▸ **Task to carry out**
Set down, word for word, the passage of the report on Nestlé's sales that begins at the words "Sales growth was mainly" and stops after "of Nestlé’s markets.".

▸ **Document segment**
****************************************
Nestlé took a hit to sales volumes in the final quarter of last year as its steepest price rises in decades prompted households to curb their spending on products from the maker of Nespresso pods, KitKat chocolate bars and Maggi noodles.

Real internal growth, a measure of sales volumes and consumers’ product choices, declined 2.6 per cent, as the world’s largest foodmaker pushed up prices by 10.1 per cent in the quarter.

Mark Schneider, chief executive, said that Nestlé still faced steep cost rises this year. “There are a few cost items that have started, on a spot basis, to ease since the autumn — arabica coffee, dairy, some of the energy items — but on a full-year basis we’re still looking at a very bleak picture.”

He added: “We still have some repairing to do [on margins] — we are hit pretty hard by inflation.”

Nestlé is the latest multinational food manufacturer to report a hit to sales volumes from increasing prices, after Unilever last week said consumers had bought fewer of its products in 2022 on record price rises. Households in Europe and the US especially have been switching to cheaper options such as supermarket own-brand products.

Schneider said the consumer was “holding up probably better than we expected last fall . . . [but] we also have seen some limited signs now of trading down. That’s unavoidable because you are seeing the effects of economic uncertainty and then inflation at the same time.”

Nestlé increased prices for its products by an average 8.2 per cent across 2022. It said overall like-for-like sales growth was 8.3 per cent during the year, lower than analysts had expected.

Sales growth was mainly driven by price rises, while real internal growth was up slightly at 0.1 per cent for the full year. Schneider added that 2022 was also a year of “post-Covid normalisation” in many of Nestlé’s markets.
****************************************
▸ **Extracted information**
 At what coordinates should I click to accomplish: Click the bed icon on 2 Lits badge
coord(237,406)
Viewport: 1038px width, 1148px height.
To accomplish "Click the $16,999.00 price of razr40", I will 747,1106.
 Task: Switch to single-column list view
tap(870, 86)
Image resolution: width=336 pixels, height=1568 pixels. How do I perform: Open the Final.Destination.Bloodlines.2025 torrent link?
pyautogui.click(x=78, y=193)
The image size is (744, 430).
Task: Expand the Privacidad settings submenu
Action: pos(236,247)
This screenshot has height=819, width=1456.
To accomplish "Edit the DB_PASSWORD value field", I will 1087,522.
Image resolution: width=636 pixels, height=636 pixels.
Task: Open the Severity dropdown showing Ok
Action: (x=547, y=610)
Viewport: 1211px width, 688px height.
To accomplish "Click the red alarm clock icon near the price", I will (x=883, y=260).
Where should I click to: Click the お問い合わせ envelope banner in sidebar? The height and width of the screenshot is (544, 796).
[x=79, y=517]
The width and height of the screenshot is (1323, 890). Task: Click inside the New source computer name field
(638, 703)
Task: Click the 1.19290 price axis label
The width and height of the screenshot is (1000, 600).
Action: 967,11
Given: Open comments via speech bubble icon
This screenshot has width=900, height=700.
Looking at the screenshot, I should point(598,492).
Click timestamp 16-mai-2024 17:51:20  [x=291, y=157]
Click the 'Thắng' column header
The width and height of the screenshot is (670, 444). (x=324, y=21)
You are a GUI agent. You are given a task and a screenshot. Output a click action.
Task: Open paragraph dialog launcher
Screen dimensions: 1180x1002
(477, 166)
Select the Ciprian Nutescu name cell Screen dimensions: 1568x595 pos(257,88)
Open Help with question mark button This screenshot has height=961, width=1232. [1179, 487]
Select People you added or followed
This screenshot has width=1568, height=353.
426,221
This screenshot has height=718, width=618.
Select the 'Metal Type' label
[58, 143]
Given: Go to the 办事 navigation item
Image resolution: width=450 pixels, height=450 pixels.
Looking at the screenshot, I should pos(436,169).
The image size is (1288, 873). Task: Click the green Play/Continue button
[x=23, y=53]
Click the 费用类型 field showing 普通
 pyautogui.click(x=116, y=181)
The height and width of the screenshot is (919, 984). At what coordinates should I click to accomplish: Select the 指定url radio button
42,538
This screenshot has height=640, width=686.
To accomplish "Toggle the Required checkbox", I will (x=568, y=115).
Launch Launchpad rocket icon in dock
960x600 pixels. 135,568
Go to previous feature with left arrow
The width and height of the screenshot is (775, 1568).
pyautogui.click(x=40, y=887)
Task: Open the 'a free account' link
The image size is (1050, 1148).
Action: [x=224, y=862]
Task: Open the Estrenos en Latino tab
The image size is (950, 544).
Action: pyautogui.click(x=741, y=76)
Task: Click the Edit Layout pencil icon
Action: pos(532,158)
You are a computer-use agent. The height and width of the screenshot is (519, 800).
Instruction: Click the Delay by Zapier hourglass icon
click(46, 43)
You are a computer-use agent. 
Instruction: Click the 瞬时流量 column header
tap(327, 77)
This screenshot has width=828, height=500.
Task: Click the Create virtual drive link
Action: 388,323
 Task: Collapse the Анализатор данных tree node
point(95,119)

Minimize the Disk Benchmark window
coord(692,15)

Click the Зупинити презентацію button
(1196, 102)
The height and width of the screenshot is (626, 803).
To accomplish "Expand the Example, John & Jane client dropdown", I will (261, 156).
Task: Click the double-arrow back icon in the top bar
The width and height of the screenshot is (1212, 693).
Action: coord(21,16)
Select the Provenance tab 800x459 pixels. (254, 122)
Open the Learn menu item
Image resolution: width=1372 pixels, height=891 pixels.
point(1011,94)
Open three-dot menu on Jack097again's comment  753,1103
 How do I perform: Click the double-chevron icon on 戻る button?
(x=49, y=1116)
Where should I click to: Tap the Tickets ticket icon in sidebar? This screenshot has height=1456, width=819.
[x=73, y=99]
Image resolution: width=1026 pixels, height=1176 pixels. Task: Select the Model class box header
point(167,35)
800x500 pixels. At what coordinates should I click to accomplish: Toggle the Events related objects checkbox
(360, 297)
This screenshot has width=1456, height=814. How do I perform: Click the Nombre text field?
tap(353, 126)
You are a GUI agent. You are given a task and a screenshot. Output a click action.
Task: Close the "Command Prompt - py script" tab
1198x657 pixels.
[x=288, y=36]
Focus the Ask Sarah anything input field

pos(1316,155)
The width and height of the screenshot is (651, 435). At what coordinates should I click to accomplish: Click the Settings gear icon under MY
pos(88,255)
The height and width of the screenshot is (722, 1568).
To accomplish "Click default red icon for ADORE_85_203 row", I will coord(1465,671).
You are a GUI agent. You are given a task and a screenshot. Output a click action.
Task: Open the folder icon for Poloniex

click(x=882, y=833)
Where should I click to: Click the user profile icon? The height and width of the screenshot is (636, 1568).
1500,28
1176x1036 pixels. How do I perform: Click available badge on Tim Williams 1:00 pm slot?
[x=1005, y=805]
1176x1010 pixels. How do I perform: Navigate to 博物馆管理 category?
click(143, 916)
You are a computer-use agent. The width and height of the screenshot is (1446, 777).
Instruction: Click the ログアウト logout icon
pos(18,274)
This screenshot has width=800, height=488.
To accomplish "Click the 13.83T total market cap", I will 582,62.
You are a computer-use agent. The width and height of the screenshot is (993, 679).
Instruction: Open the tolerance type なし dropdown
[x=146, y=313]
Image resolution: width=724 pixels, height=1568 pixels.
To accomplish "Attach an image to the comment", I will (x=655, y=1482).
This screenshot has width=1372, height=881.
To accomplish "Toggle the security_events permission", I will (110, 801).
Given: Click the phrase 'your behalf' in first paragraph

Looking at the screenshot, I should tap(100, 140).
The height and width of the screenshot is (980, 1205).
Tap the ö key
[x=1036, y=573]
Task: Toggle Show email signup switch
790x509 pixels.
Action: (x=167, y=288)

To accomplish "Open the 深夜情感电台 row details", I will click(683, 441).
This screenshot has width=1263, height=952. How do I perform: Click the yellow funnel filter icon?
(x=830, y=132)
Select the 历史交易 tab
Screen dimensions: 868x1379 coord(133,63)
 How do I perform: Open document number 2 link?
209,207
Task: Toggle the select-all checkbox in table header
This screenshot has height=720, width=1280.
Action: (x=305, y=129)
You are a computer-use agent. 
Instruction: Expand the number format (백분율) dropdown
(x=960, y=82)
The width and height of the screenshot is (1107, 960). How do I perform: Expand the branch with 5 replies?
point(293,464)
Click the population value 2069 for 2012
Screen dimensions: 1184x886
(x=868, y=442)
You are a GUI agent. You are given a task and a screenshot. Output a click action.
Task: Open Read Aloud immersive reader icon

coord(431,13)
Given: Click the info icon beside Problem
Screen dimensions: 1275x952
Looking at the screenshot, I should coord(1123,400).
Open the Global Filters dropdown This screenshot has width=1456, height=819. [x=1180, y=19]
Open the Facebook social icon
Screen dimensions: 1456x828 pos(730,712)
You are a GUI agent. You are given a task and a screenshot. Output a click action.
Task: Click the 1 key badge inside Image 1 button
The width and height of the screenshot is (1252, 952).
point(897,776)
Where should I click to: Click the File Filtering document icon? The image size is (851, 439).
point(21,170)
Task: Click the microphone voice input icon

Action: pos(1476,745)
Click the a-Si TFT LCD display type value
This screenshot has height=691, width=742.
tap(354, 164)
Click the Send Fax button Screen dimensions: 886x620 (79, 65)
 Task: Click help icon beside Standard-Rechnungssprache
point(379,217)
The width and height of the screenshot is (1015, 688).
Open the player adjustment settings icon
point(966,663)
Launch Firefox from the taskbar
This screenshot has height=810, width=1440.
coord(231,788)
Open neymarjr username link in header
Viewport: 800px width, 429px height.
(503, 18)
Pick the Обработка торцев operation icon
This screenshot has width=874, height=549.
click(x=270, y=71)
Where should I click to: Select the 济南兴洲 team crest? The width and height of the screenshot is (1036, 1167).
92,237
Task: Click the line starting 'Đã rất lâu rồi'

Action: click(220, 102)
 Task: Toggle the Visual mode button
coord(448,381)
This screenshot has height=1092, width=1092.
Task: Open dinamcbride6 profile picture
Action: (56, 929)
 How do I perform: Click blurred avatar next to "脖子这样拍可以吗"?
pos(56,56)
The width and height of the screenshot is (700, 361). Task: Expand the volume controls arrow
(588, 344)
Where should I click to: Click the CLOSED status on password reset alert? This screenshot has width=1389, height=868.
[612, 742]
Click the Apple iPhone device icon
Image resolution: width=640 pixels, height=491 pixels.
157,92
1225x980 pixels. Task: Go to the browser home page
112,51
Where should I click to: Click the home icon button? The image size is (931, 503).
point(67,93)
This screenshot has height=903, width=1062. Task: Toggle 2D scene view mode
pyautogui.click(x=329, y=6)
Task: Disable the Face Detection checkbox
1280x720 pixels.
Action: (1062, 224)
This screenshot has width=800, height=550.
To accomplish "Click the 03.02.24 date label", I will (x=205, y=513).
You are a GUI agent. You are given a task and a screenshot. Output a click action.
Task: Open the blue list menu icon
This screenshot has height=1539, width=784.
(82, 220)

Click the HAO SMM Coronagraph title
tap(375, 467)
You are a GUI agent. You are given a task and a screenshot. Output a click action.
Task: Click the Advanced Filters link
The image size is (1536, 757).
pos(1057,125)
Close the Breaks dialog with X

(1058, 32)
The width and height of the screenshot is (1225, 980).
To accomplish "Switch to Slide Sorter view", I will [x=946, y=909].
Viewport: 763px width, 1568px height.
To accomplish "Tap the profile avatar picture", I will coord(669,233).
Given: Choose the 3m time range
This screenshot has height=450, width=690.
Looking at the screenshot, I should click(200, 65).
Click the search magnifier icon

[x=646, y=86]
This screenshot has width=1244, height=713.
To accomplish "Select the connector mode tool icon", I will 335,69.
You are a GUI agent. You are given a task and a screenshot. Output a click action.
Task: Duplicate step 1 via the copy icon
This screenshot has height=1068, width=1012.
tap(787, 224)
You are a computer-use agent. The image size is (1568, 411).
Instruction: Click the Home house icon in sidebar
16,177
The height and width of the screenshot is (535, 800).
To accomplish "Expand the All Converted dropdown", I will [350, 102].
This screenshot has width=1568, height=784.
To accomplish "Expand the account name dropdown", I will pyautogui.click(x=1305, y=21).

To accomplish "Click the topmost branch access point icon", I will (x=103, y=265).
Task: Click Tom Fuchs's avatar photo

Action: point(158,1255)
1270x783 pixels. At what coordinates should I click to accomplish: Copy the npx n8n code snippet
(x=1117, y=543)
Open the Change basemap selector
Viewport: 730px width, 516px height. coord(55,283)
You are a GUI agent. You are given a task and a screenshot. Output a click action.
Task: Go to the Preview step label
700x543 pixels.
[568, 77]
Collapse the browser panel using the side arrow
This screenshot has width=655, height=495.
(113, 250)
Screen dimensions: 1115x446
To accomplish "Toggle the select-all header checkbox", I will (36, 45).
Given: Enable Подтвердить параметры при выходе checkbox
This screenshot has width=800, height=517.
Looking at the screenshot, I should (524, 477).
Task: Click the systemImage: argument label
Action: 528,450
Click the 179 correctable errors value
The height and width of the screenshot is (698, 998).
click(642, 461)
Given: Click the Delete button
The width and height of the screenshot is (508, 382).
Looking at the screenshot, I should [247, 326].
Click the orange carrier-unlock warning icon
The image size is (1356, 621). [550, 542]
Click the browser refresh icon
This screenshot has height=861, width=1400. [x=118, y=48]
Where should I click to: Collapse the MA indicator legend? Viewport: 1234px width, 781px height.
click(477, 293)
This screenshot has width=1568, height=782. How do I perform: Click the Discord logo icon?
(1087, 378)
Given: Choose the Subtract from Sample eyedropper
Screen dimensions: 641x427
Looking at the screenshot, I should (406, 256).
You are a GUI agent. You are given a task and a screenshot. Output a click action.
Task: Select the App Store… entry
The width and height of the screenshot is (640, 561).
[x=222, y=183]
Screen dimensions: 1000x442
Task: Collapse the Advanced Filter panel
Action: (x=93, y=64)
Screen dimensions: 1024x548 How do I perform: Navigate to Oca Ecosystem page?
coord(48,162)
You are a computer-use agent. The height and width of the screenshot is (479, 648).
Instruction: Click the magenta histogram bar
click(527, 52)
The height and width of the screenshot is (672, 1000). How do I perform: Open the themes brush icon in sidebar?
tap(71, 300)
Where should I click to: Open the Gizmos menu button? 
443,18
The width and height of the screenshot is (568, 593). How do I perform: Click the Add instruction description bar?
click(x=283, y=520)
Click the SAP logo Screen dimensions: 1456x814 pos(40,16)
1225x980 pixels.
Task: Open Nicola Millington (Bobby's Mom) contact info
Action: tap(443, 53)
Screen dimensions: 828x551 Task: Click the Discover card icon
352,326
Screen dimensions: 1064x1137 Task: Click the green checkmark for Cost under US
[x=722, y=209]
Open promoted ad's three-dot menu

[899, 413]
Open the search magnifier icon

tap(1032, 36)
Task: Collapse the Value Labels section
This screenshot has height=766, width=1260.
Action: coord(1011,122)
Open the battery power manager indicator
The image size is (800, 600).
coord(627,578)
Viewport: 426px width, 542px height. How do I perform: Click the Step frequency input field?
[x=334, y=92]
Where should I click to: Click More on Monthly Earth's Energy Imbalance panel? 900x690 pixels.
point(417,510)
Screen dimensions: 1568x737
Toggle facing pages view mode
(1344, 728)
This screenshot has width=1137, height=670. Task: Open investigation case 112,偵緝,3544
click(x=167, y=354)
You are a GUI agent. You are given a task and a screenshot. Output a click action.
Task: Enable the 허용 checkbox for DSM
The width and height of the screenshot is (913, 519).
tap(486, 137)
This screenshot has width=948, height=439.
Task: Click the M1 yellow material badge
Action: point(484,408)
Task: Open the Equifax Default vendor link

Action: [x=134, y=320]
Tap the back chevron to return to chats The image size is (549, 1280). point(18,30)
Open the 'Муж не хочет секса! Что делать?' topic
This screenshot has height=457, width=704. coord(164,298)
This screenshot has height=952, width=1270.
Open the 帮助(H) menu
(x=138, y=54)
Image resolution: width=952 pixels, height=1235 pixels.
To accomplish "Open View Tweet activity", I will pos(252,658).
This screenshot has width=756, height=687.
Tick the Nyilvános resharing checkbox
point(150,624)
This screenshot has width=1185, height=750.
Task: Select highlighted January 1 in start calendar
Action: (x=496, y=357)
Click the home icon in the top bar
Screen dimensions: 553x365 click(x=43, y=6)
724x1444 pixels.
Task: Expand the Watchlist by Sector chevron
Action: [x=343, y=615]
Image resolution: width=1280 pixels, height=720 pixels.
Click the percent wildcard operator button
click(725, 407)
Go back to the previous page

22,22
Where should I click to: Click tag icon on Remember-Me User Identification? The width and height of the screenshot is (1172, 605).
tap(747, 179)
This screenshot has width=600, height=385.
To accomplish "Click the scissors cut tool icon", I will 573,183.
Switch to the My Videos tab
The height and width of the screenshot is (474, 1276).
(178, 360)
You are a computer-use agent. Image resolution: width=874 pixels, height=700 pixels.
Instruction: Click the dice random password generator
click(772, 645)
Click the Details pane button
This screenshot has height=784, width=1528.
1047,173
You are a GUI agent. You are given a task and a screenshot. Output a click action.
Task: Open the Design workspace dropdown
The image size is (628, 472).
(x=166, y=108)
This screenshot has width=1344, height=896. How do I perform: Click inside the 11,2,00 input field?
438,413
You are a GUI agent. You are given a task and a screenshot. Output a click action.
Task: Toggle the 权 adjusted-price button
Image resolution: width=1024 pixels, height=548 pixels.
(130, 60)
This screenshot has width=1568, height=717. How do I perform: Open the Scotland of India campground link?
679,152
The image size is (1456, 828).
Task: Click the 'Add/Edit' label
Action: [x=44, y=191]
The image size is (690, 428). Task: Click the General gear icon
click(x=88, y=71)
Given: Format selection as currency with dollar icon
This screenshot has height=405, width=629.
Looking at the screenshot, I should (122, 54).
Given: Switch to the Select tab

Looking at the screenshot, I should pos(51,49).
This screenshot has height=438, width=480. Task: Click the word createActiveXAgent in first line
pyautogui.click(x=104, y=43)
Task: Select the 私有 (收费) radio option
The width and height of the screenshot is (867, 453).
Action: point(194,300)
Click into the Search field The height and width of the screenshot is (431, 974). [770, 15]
****************************************
▸ **Expected answer**
Sales growth was mainly driven by price rises, while real internal growth was up slightly at 0.1 per cent for the full year. Schneider added that 2022 was also a year of “post-Covid normalisation” in many of Nestlé’s markets.